Early CD4+ T cell responses induced by the BNT162b2 SARS-CoV-2 mRNA vaccine predict immunological memory
Jie Bai, Asako Chiba, Goh Murayama, Taiga Kuga, Yoshiyuki Yahagi, Yoko Tabe, Naoto Tamura, Sachiko Miyake
Abstract
Abstract Longitudinal studies have revealed large interindividual differences in antibody responses induced by SARS-CoV-2 mRNA vaccines. Thus, we performed a comprehensive analysis of adaptive immune responses induced by three doses of the BNT162b2 SARS-CoV-2 mRNA vaccines. The responses of spike-specific CD4 + T cells, CD8 + T cells and serum IgG, and the serum neutralization capacities induced by the two vaccines declined 6 months later.
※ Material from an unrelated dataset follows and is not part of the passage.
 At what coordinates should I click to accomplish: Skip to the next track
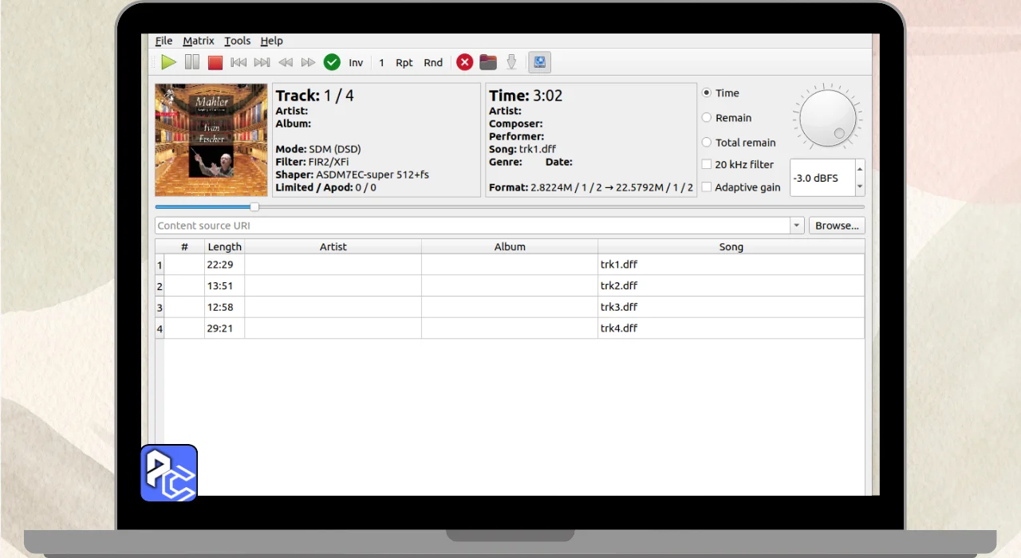click(x=262, y=62)
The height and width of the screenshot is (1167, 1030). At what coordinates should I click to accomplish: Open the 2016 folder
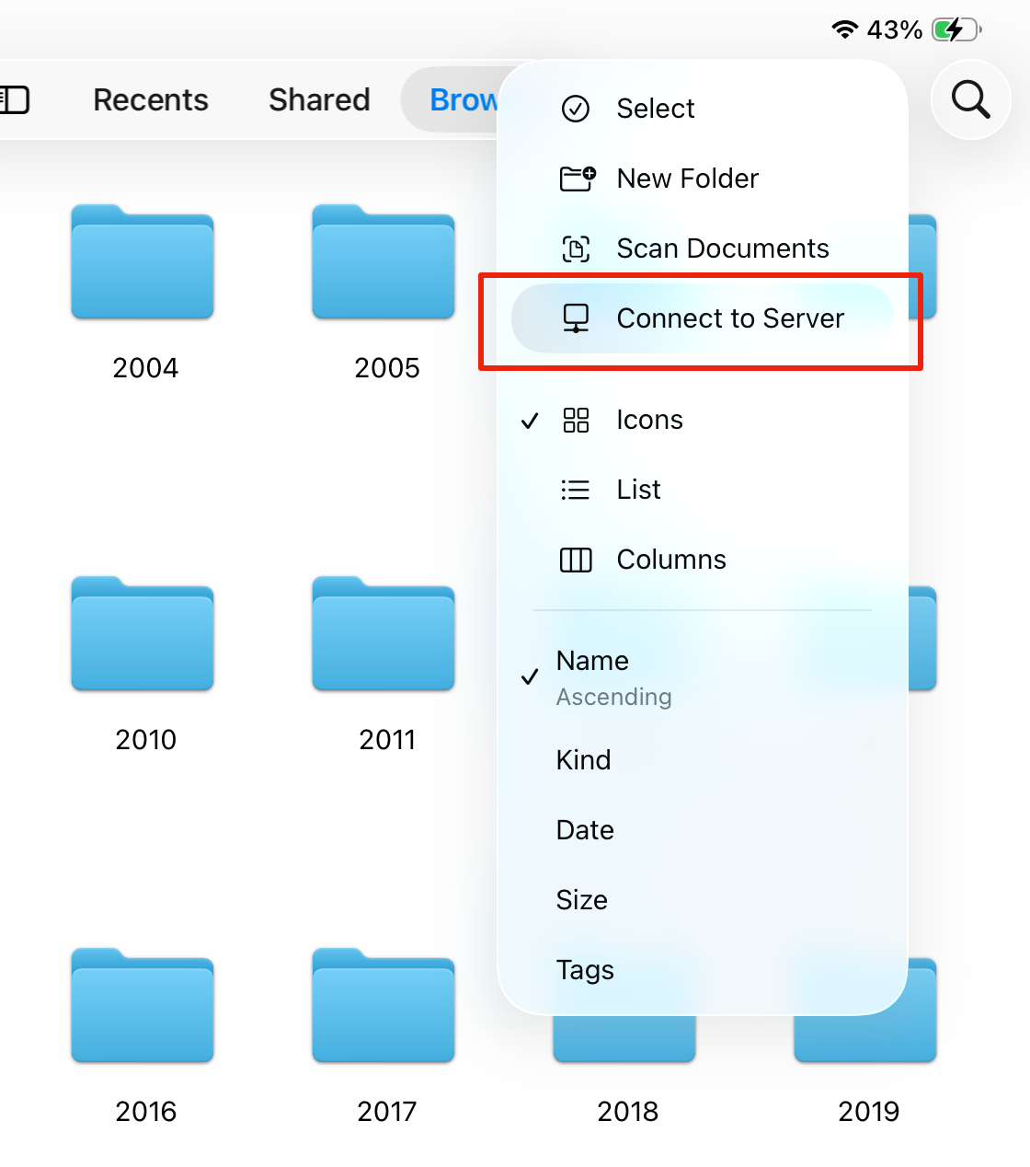click(x=143, y=1007)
The 3 rd dose increased serum spike IgG and neutralizing capacities against the wild-type and Omicron spikes to higher levels than the 2 nd dose, and this was supported by memory B cell responses, which gradually increased after the 2 nd dose and were further enhanced by the 3 rd dose. The 3 rd dose moderately increased the frequencies of spike-specific CD4 + T cells, but the frequencies of spike-specific CD8 + T cells remained unchanged. T cells reactive against the Omicron spike were 1.3-fold fewer than those against the wild-type spike. The early responsiveness of spike-specific CD4 + T, circulating T follicular helper cells and circulating T peripheral helper cells correlated with memory B cell responses to the booster vaccination, and early spike-specific CD4 + T cell responses were also associated with spike-specific CD8 + T cell responses. These findings highlight the importance of evaluating cellular responses to optimize future vaccine strategies.